● **WHAT YOU ARE ASKED TO DO**
Retype, without any change, the first line of the records and every line after it through the one containing "The image size is (1492, 812).".

Items listed in a dataset
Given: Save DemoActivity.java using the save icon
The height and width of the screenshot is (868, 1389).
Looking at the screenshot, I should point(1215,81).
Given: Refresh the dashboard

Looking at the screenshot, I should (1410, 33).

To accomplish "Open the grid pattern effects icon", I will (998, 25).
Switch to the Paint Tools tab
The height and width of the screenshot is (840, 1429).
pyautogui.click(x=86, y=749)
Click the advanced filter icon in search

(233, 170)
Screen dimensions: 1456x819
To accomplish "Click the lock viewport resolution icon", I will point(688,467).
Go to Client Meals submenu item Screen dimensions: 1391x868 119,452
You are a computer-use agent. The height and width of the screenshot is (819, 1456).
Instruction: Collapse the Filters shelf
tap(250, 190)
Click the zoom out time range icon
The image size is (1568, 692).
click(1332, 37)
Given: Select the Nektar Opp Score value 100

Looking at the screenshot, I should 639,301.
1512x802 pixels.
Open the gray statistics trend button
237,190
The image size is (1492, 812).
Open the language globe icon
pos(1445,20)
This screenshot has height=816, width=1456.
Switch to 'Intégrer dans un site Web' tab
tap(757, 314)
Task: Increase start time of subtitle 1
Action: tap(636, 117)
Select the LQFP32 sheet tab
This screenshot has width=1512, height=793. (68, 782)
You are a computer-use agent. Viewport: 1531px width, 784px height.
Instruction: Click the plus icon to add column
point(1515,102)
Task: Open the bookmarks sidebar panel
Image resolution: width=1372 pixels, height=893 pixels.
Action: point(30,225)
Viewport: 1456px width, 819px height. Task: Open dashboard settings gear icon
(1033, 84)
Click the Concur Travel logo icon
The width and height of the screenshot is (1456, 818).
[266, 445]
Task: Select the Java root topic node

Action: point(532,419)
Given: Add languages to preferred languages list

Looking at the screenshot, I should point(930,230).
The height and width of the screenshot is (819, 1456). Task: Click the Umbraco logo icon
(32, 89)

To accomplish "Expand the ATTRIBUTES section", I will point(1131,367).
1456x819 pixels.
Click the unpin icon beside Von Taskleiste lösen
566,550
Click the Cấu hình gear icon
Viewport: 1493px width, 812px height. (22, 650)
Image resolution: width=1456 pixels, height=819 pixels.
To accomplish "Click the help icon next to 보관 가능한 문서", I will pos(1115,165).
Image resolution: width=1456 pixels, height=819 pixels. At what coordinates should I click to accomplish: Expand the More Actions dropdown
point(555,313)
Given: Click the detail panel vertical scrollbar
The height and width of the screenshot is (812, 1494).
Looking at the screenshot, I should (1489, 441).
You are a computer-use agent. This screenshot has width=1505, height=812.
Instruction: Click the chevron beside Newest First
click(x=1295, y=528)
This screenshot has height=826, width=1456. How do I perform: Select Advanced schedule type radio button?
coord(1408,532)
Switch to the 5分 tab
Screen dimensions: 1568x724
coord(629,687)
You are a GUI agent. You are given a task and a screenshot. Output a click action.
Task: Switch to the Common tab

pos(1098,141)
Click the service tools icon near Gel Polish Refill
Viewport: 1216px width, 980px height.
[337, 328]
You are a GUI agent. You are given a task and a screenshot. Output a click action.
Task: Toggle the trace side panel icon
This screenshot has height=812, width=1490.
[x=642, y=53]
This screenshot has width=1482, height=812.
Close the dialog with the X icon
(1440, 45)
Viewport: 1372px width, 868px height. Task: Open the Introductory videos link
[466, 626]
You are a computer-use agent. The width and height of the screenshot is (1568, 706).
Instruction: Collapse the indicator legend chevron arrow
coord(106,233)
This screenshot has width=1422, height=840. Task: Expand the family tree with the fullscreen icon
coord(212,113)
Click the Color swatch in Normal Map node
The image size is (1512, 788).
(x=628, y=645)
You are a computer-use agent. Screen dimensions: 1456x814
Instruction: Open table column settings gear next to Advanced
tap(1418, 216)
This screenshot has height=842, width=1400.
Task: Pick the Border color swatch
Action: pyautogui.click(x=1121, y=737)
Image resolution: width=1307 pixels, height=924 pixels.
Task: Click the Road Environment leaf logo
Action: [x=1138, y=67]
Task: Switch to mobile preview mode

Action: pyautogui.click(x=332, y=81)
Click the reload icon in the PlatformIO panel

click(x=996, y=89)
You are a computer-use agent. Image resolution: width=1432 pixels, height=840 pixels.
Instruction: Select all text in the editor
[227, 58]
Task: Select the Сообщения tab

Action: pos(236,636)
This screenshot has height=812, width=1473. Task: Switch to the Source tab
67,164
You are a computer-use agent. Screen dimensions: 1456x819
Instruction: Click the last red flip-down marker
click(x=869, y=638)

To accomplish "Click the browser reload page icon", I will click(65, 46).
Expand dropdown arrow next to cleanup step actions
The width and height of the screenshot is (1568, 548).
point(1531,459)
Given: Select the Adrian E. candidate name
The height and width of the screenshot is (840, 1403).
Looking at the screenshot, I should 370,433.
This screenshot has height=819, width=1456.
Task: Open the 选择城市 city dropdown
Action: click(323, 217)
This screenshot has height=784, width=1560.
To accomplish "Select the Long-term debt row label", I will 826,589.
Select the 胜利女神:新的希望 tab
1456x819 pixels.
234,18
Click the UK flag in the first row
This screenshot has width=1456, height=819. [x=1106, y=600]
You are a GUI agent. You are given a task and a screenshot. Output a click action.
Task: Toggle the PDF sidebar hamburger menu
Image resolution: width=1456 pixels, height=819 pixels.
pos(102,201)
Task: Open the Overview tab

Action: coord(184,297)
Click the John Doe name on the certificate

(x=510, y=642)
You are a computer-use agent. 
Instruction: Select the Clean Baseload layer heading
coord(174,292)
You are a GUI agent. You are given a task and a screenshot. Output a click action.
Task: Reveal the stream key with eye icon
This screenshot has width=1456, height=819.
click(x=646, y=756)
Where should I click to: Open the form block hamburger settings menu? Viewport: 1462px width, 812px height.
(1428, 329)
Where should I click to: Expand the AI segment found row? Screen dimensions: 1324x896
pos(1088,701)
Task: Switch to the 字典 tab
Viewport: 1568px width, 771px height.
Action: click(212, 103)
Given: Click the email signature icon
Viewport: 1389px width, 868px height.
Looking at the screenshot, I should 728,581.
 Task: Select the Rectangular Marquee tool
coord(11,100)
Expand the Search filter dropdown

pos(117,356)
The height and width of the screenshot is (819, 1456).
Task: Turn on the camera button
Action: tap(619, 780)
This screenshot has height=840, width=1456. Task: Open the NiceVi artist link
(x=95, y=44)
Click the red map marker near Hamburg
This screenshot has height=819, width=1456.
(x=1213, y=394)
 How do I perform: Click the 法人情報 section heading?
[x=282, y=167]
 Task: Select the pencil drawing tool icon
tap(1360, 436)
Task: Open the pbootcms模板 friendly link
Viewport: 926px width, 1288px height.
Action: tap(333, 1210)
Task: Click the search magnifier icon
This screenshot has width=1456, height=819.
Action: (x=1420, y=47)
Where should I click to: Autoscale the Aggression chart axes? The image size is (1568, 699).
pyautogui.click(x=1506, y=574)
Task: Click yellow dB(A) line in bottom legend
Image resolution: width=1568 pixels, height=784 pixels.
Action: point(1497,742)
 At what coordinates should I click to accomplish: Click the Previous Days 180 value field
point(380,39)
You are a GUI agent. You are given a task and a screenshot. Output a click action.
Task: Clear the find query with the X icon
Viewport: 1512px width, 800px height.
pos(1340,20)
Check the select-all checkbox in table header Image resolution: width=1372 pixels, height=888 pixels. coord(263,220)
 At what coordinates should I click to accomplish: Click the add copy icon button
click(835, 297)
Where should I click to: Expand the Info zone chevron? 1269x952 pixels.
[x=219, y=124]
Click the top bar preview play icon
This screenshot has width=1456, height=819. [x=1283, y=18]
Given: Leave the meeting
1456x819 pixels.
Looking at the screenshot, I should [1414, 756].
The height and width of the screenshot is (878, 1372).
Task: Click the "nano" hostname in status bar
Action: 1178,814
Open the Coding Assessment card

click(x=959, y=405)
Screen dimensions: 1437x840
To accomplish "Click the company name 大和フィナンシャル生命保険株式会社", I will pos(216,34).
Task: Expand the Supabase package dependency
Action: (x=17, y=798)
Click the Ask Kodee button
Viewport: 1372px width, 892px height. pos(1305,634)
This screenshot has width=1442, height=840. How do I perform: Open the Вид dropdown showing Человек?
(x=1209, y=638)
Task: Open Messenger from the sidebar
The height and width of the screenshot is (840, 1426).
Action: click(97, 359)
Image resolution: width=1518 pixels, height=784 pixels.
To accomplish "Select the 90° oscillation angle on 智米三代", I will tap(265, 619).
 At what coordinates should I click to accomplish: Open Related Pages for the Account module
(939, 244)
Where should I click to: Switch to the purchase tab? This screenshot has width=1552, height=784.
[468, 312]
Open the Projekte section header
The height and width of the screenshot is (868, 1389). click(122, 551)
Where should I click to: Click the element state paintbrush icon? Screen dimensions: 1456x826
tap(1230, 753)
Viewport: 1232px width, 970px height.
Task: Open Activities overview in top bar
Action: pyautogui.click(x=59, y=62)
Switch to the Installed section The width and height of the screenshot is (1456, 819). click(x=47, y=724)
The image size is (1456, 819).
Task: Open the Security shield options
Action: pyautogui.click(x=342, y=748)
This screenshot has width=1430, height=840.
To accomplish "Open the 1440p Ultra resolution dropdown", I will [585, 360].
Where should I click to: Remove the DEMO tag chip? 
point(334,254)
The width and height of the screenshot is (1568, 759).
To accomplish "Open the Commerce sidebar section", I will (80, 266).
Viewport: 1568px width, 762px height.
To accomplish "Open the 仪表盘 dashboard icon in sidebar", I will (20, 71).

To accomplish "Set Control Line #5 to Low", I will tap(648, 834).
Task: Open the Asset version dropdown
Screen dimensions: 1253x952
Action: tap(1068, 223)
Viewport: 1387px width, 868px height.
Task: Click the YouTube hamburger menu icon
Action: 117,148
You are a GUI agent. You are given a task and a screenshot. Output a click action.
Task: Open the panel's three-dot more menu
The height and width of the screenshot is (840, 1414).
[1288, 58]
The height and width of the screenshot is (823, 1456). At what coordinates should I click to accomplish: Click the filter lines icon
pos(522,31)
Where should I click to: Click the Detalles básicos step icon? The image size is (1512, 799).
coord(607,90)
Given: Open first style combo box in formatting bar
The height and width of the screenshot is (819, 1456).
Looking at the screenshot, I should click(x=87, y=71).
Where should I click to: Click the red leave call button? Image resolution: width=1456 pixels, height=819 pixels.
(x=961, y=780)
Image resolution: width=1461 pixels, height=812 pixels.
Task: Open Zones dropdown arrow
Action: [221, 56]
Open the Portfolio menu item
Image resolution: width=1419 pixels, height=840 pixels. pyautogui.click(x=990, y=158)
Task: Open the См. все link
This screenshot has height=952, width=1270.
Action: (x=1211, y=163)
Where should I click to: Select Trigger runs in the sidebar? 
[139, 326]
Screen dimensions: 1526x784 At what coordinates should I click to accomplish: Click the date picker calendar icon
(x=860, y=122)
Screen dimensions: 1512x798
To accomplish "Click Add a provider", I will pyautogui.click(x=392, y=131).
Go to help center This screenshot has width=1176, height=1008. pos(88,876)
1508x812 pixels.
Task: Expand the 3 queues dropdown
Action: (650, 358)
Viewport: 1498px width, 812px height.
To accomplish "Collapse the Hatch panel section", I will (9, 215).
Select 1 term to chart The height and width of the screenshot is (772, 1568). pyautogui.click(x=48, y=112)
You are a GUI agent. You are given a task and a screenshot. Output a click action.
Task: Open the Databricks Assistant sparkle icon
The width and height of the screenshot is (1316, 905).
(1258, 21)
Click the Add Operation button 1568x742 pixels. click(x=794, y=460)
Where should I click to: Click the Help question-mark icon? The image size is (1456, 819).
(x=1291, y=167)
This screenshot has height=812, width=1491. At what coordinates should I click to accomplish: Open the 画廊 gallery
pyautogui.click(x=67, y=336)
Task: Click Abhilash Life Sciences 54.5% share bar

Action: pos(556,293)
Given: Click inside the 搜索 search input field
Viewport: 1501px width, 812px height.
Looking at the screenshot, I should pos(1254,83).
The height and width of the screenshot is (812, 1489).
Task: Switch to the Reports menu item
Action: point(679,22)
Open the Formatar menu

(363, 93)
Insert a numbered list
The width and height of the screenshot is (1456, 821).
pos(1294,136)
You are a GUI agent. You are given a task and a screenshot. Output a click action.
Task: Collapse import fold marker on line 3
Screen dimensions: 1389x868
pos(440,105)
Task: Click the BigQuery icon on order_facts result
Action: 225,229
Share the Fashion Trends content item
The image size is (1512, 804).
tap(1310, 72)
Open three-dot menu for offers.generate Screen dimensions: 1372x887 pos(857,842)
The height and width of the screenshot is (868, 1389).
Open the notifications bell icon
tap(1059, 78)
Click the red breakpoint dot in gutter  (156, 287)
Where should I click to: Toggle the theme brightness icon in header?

● **SOLVED PROBLEM**
Given: Save DemoActivity.java using the save icon
The height and width of the screenshot is (868, 1389).
Looking at the screenshot, I should point(1215,81).
Given: Refresh the dashboard

Looking at the screenshot, I should (1410, 33).

To accomplish "Open the grid pattern effects icon", I will (998, 25).
Switch to the Paint Tools tab
The height and width of the screenshot is (840, 1429).
pyautogui.click(x=86, y=749)
Click the advanced filter icon in search

(233, 170)
Screen dimensions: 1456x819
To accomplish "Click the lock viewport resolution icon", I will point(688,467).
Go to Client Meals submenu item Screen dimensions: 1391x868 119,452
You are a computer-use agent. The height and width of the screenshot is (819, 1456).
Instruction: Collapse the Filters shelf
tap(250, 190)
Click the zoom out time range icon
The image size is (1568, 692).
click(1332, 37)
Given: Select the Nektar Opp Score value 100

Looking at the screenshot, I should 639,301.
1512x802 pixels.
Open the gray statistics trend button
237,190
The image size is (1492, 812).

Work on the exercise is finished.